Tasks and exercises:
- A) Translate this sentence from the microk8s GPU post into Spanish: "I want to run gpu jobs on kubernetes installed with microk8s."
- B) Retype the passage of the microk8s GPU post that begins at the words "ctr: OCI runtime" and stops after "load NVML library.".

Extract provided:
Begin

Unable to load NVML on SLES 15.3 based kubernetes with microk8s
I want to run gpu jobs on kubernetes installed with microk8s.
On host everything is fine, I can run nvidia-smi and nvidia-smi with docker, but when I try run same job with microk8s' ctr it fails.
microk8s ctr run --rm --gpus 0 -t docker.io/nvidia/cuda:11.0-base cuda-11.0-base nvidia-smi
(tried with --privileged too).
ctr: OCI runtime create failed: container_linux.go:370: starting container process caused: process_linux.go:459:
container init caused: Running hook #0:: error running hook: exit status 127, stdout: ,
stderr: /usr/bin/nvidia-container-cli: symbol lookup error: /usr/bin/nvidia-container-cli: undefined symbol:
nvc_nvcaps_device_from_proc_path, version NVC_1.0: unknown
When I enable gpu support (equal to https://github.com/NVIDIA/k8s-device-plugin) Pod starts but logs another errors:
2021/08/24 15:13:13 Loading NVML
2021/08/24 15:13:13 Failed to initialize NVML: could not load NVML library.

End

Collected data entries:

Begin

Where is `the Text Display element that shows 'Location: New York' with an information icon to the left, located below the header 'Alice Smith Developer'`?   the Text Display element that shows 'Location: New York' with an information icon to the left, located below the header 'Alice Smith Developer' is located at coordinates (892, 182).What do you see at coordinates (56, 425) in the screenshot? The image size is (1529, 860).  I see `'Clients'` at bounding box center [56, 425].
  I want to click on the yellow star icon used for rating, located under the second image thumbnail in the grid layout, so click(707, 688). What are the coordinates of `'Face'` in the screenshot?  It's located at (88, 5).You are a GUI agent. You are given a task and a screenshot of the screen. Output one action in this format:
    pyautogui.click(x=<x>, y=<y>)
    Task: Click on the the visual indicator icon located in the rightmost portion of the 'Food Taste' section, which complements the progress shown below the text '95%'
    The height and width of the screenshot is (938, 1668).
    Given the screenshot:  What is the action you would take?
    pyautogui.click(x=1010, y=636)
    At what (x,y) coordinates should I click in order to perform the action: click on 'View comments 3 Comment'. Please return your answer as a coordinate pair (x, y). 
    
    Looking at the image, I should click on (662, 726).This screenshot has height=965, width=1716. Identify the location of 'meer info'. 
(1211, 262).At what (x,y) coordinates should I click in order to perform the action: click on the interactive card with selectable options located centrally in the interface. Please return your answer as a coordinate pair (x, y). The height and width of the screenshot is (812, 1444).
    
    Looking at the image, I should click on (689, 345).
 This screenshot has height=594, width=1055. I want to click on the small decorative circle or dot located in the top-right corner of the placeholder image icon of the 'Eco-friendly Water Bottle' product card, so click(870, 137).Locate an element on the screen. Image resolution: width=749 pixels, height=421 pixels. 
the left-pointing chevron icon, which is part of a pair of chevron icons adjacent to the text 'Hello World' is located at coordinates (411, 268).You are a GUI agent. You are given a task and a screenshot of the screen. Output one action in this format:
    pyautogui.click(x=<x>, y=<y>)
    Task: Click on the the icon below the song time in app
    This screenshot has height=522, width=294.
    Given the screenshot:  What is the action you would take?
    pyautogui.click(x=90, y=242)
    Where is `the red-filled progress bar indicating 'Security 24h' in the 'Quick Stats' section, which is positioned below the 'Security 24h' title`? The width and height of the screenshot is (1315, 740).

End

Answers given:
- A) Quiero ejecutar trabajos de GPU en Kubernetes instalado con microk8s.

- B)
ctr: OCI runtime create failed: container_linux.go:370: starting container process caused: process_linux.go:459:
container init caused: Running hook #0:: error running hook: exit status 127, stdout: ,
stderr: /usr/bin/nvidia-container-cli: symbol lookup error: /usr/bin/nvidia-container-cli: undefined symbol:
nvc_nvcaps_device_from_proc_path, version NVC_1.0: unknown
When I enable gpu support (equal to https://github.com/NVIDIA/k8s-device-plugin) Pod starts but logs another errors:
2021/08/24 15:13:13 Loading NVML
2021/08/24 15:13:13 Failed to initialize NVML: could not load NVML library.